▶ Quesito 1: Nel brano su anidride carbonica e temperatura, di quanto era in ritardo la concentrazione di CO2 rispetto alle temperature più basse della troposfera secondo la ricerca guidata da Ole Humlum?
▶ Quesito 2: Prosegui il brano su anidride carbonica e temperatura a partire dal punto in cui si interrompe.

▶ Sezione del documento:
In realtà l’ipotesi principale della scienza climatica per quanto riguarda questo gas serra è che l’aumento di temperatura favorisce l’aumento della Co2 e non viceversa: più è caldo e più i processi della biomassa accelerano  producendo più anidride carbonica, mentre una maggiore quantità di questo gas viene ceduta all’atmosfera dagli oceani. Molte ricerche lo confermano non ultima quella del 2015 guidata  dal professor Ole Humlum dell’Università di Oslo ha riscontrato uno sfasamento mensile simile tra Co2 e temperatura. Ancora una volta, utilizzando una selezione di set di dati ampiamente disponibili per il periodo dal 1980 al 2011, i ricercatori hanno scoperto che i cambiamenti di concentrazione di questo gas  sono sempre in ritardo rispetto ai cambiamenti di temperatura. Tale ritardo è stato di circa 9-10 mesi per le temperature dell’aria superficiale globale e di circa nove mesi per le temperature più basse della troposfera. Del resto tutte le ricerche paleoclimatiche hanno stabilito che non esiste una correlazione causale tra quantità di Co2 e temperatura,  come si può vedere dalla tabella qui a fianco che tra l’altro mostra come la maggiore concentrazione di Co2 si è avuta proprio all’inizio della vita pluricellulare così come la conosciamo. Quindi la tesi catastrofista può essere sostenuta solo attraverso dei salti mortali o l’abilità funanbolica nel cambiare le carte in tavola. Per esempio  Peter Hildebrand, direttore della Earth Science Division che fa parte della Nasa ha sostenuto che nell’era preindustriale effettivamente l’anidride carbonica aumentava in seguito  a un aumento di temperatura e viceversa mentre nell’era post industriale accade il contrario. Insomma la fisica sarebbe cambiata, immagino grazie ai molti contributi che la Nasa raccoglie dai sostenitori del catastrofismo da reset, tanto che si potrebbe probabilmente stabilire che l’aumento di temperatura più che alla quantità di Co2 sia in relazione alle alle  donazioni a centri e gruppi di studio molto vicini al potere. Del resto il 50 per cento delle temperature, non è misurato, ma solo stimato e lascio a voi immaginare cosa questo possa significare.

▶ Voci fornite:
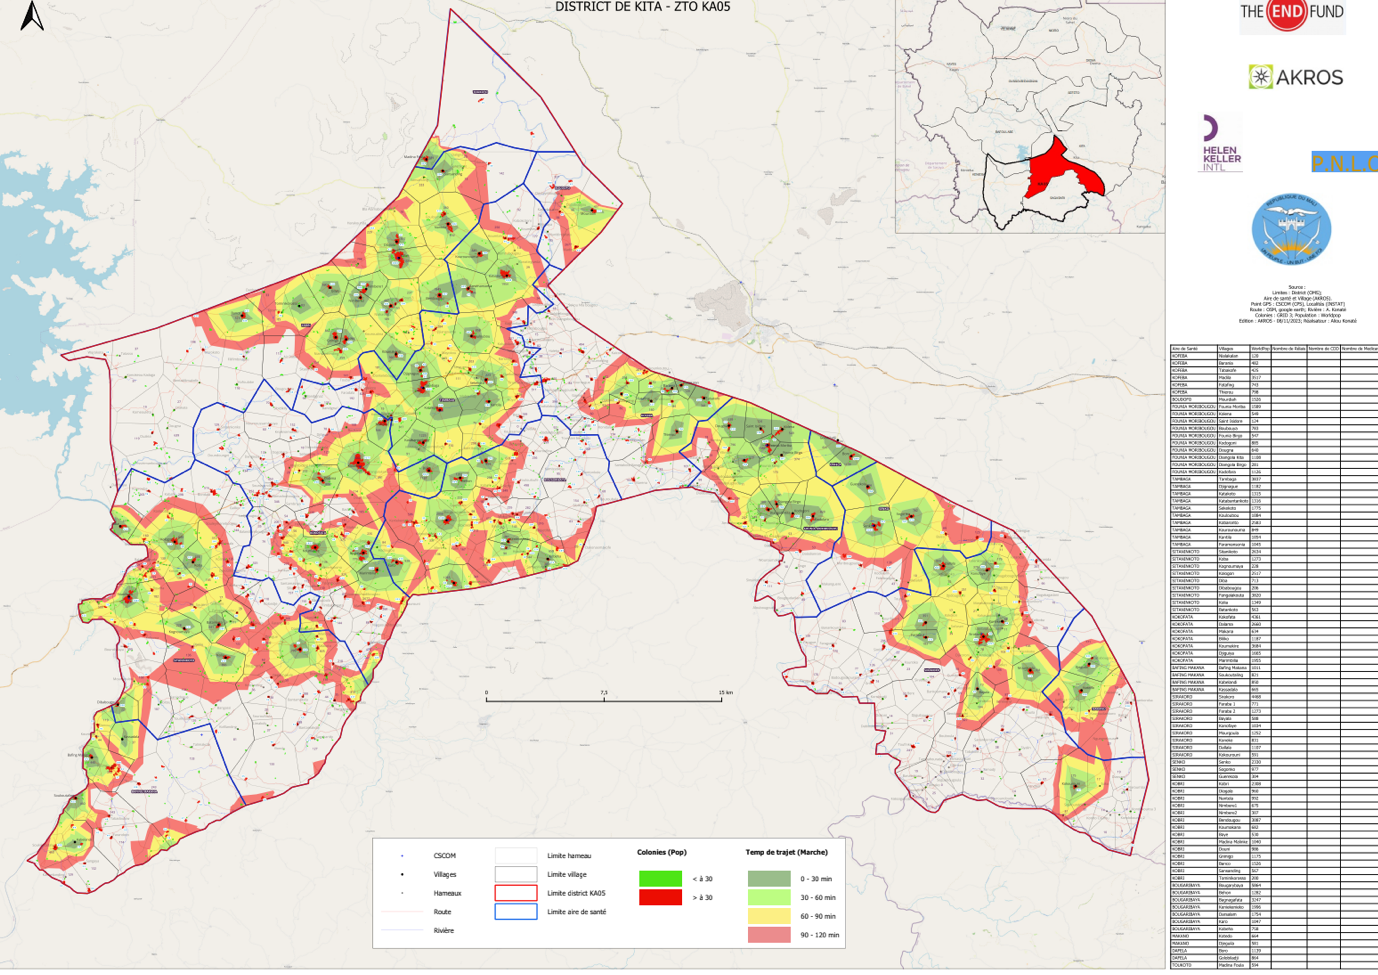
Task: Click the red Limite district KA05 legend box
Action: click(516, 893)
--
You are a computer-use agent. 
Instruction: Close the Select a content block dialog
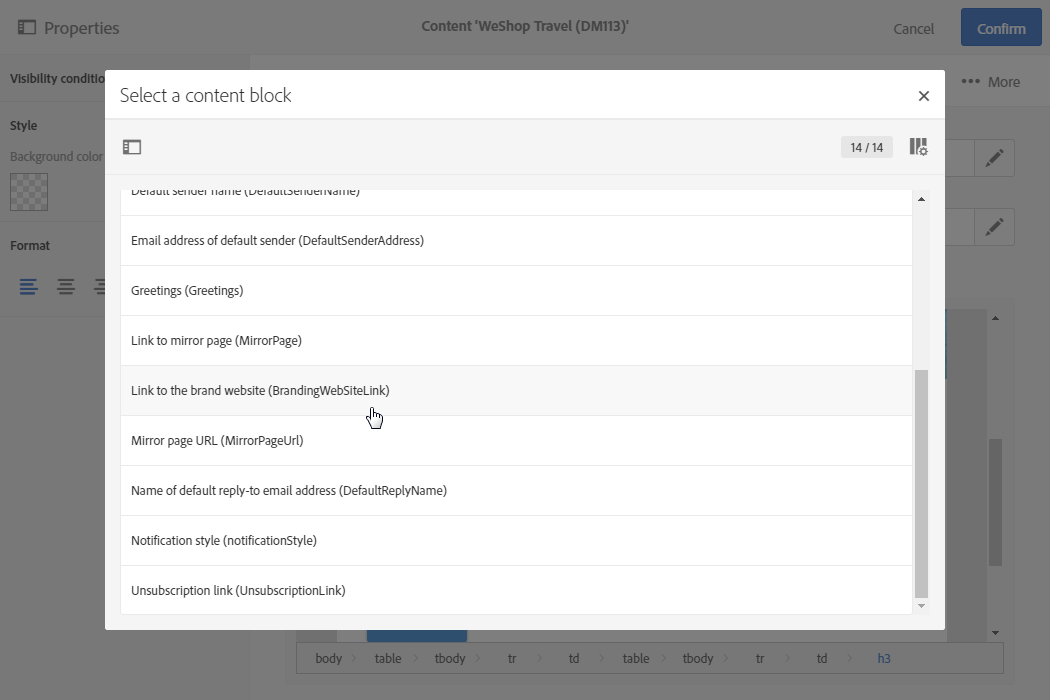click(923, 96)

▶ Risposta 1: Di circa nove mesi.

▶ Risposta 2:
Esistono anche autorevoli studi secondo i quali, anche ipotizzando un ruolo della Co2 sulla temperature, dimostrano che questo effetto non è proporzionale ma diminuisce man man che la concentrazione aumenta. Valga per tutti lo studio dei fisici William Happer e William van Wijngaarden dell’Università di Princeton, i quali hanno dimostrato che sia la Co2 che il vapore acqueo (il maggiore gas serra della pianeta) oltre un certo grado di concentrazione divengono “saturi”. Si tratta di una ricerca molto complessa da cui si vede come oltre una certa concentrazione tutto il calore assorbito dai gas serra venga ceduto all’atmosfera e venga dunque disperso, il che significa che a questo punto gli aumenti di temperatura hanno altre cause. Ma queste non interessano affatto ai capitalisti della catastrofe annunciata,. evitando accuratamente di citare la catastrofe cera, ossia quella ambientale dovuta ai veleni che immettiamo sulla terra e negli ocean non certo all’innocua Co2.